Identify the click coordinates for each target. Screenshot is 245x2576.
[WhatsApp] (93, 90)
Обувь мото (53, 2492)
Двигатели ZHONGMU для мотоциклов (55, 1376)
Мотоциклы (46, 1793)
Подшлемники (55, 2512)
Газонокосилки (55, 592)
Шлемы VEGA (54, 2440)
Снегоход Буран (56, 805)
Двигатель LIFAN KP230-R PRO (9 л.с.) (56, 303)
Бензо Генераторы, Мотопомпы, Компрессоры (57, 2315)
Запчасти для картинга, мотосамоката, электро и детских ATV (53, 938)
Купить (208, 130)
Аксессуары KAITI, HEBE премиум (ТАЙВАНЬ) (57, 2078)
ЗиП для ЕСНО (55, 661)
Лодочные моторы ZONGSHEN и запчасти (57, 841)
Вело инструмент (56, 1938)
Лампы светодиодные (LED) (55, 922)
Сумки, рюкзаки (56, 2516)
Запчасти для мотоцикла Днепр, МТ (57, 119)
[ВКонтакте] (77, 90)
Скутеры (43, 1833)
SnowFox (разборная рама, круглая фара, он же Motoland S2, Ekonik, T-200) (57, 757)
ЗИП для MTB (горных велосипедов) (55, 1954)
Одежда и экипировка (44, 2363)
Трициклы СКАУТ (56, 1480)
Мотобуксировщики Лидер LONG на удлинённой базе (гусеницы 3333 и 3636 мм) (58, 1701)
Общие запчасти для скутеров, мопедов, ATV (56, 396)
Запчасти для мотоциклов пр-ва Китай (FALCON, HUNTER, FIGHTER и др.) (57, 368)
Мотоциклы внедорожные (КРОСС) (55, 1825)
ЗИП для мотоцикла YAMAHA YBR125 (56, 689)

● What you need to do
Your task is to retype all of the records exactly.

● Output
Identify the click coordinates for each target. Screenshot is 245x2576.
[WhatsApp] (93, 90)
Обувь мото (53, 2492)
Двигатели ZHONGMU для мотоциклов (55, 1376)
Мотоциклы (46, 1793)
Подшлемники (55, 2512)
Газонокосилки (55, 592)
Шлемы VEGA (54, 2440)
Снегоход Буран (56, 805)
Двигатель LIFAN KP230-R PRO (9 л.с.) (56, 303)
Бензо Генераторы, Мотопомпы, Компрессоры (57, 2315)
Запчасти для картинга, мотосамоката, электро и детских ATV (53, 938)
Купить (208, 130)
Аксессуары KAITI, HEBE премиум (ТАЙВАНЬ) (57, 2078)
ЗиП для ЕСНО (55, 661)
Лодочные моторы ZONGSHEN и запчасти (57, 841)
Вело инструмент (56, 1938)
Лампы светодиодные (LED) (55, 922)
Сумки, рюкзаки (56, 2516)
Запчасти для мотоцикла Днепр, МТ (57, 119)
[ВКонтакте] (77, 90)
Скутеры (43, 1833)
SnowFox (разборная рама, круглая фара, он же Motoland S2, Ekonik, T-200) (57, 757)
ЗИП для MTB (горных велосипедов) (55, 1954)
Одежда и экипировка (44, 2363)
Трициклы СКАУТ (56, 1480)
Мотобуксировщики Лидер LONG на удлинённой базе (гусеницы 3333 и 3636 мм) (58, 1701)
Общие запчасти для скутеров, мопедов, ATV (56, 396)
Запчасти для мотоциклов пр-ва Китай (FALCON, HUNTER, FIGHTER и др.) (57, 368)
Мотоциклы внедорожные (КРОСС) (55, 1825)
ЗИП для мотоцикла YAMAHA YBR125 (56, 689)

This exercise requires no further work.